In the lobby beforehand, still reading Tristram Shandy, fighting at every moment to read it over the noise of CNN reportage of the depressing “dogshit bill,” as Yglesias had called it, the BBB… I did manage, however, to come across a quotable passage in this not very quotable book, which I would probably post on a blog later —

“That of all the several ways of beginning a book which are now in practice throughout the known world, I am confident my own way of doing it is the best — I’m sure it is the most religious — for I begin with writing the first sentence — and trusting to Almighty God for the second.”

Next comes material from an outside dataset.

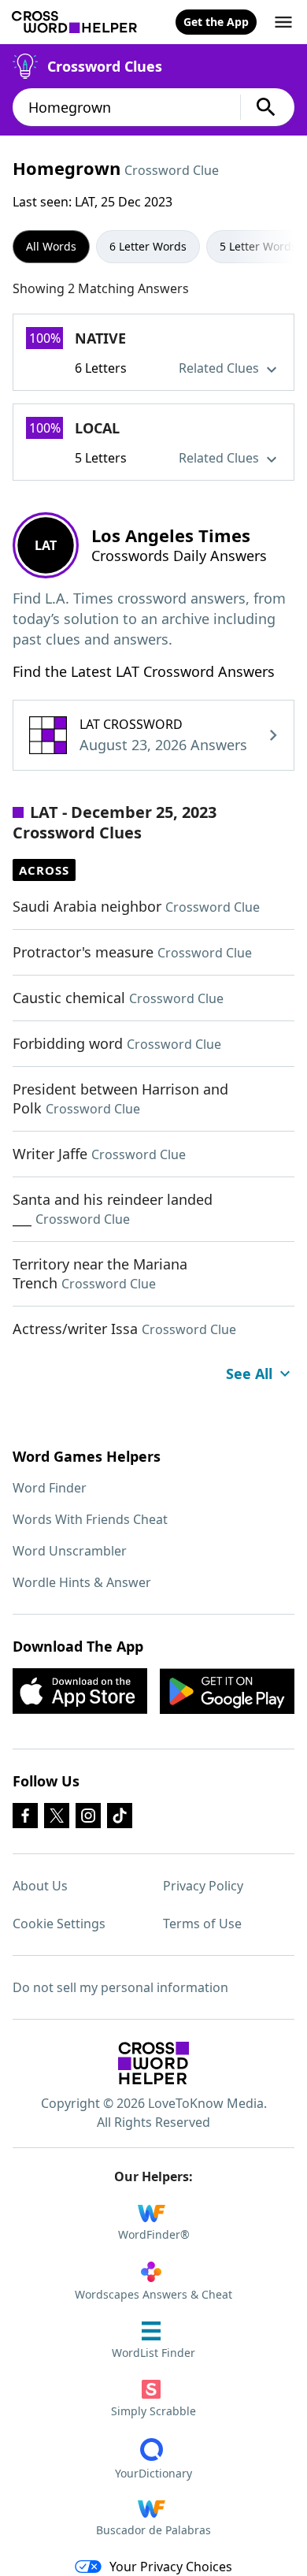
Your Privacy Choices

This reminded me somewhat of the first sentence of Augie March but, having by a miracle efficiently found a copy of that book in my library — though my library is not extensive, just extremely disordered — I found it was not as snug a fit as I first thought, and tabled the idea of trying to link them. (Idea was supposed to have been — “spontaneously” is the only way to write. A writer’s fundamental work is experiencing — thought, emotion, sensation –, after which, the rest should follow more or less naturally. Contra-Flaubert, I suppose.)

The other statement that leapt out at me, in the waiting room, over the CNN, was a little Whitman-like (Whitman, who wrote spontaneously, not laboriously, according to my information). Tristram writes: “For my own part, I am resolved never to read any book but my own, as long as I live.”